A faísca foi a morte próxima de Obette Women in the Game no Hospital Público “Hassan II” por Agadir
Por quase uma semana, o Marrocos foi atravessado por uma mobilização juvenil incomum para amplitude e durabilidade, que envolveu mais de dez cidades, incluindo Casablanca, Rabat, Marrakech, Agadir, Salt e vários centros da área leste e sul. Os eventos, amplamente pacíficos, mas marcados por episódios de violência em alguns locais, foram promovidos por um movimento emergente conhecido como Geração Z 212 – acrônimo que lembra o “Geração Z” e o código telefônico internacional do Marrocos. O movimento se apresenta como livre de líder, digital e horizontal, animado por adolescentes e vinte anos -varia que coordenam através de plataformas on -line como Discord e Tiktok. Aparentemente, sem estrutura organizacional formal, a Gen Z 212 conseguiu transformar um descontentamento social generalizado em mobilização coletiva. As principais reivindicações dizem respeito à saúde, educação, emprego juvenil e redução de desigualdades territoriais.

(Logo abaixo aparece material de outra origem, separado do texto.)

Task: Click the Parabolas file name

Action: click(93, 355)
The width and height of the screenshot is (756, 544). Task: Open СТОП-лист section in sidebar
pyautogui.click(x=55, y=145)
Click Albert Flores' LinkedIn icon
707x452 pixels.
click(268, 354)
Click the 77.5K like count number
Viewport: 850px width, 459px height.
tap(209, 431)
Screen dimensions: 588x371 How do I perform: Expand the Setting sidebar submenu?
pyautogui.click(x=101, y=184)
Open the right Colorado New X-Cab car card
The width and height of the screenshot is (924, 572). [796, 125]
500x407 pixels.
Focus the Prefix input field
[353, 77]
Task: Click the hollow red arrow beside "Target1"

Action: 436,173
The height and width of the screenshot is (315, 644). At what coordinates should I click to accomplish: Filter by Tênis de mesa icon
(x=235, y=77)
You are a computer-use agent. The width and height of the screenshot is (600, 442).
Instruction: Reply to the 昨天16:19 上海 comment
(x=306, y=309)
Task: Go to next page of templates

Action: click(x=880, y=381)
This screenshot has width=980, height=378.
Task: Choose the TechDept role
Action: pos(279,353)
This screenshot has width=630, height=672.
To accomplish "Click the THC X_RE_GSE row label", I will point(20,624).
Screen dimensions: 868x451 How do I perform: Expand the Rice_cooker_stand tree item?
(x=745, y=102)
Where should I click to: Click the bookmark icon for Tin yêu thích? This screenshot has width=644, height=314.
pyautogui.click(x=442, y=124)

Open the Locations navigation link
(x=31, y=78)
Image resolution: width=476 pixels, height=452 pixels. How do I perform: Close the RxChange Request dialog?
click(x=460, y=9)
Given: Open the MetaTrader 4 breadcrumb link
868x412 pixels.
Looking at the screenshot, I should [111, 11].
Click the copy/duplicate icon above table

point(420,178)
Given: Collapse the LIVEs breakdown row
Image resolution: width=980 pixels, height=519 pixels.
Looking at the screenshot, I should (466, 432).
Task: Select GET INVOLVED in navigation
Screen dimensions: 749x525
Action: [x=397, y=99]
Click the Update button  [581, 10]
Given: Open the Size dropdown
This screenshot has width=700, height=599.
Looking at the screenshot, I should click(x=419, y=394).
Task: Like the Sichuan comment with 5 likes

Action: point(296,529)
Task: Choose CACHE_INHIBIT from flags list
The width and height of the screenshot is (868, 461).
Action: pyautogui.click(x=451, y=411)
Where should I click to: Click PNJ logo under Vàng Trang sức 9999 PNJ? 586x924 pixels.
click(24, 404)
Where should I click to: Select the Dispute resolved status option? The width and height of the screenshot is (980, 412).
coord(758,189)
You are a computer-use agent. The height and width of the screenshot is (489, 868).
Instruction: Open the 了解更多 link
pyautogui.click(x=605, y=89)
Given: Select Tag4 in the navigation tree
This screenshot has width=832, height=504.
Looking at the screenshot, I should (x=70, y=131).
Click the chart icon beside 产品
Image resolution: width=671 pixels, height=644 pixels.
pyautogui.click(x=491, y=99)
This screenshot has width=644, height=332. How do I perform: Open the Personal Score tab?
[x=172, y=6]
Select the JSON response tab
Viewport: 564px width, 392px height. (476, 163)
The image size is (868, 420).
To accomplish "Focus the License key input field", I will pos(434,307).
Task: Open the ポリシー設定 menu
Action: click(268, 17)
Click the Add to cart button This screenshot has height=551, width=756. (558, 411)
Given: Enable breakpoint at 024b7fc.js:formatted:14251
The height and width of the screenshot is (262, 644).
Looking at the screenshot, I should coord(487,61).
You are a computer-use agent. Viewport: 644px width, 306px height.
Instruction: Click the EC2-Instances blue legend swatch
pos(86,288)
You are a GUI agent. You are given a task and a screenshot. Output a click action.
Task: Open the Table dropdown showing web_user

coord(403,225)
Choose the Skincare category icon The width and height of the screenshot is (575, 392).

A faísca foi a morte próxima de mulheres octais no hospital inicial “Hassan II” de Agadir, um episódio percebido como um emblema da degradação do sistema de saúde. Os slogans mais recorrentes – “escolas e hospitais, não estádios” ou “dignidade e justiça social” – denunciam a percepção de que os recursos públicos pretendem desproporcionalmente a grandes infraestruturas, projetos ferroviários e instalações esportivas em vista da Copa da África 2025 e da Copa 2030, na despesa de serviços essenciais. As críticas não se voltam diretamente para a monarquia, que continua sendo um pilar institucional não questionado: pelo contrário, vários manifestantes invocaram a intervenção do rei Mohammed VI para corrigir a rota do governo. No poder desde 2021 ele é o primeiro -ministro Aziz Akhanouch, Líder do Rassemblement National Des Indépends (RNI), empresário de sucesso e considerado um dos homens mais ricos do país. Akhanouch lidera uma coalizão de governo composta por RNI, o partido de autenticidade e modernidade (PAM) e pelo partido do Istaqlal, uma aliança que desfruta de uma sólida maioria parlamentar.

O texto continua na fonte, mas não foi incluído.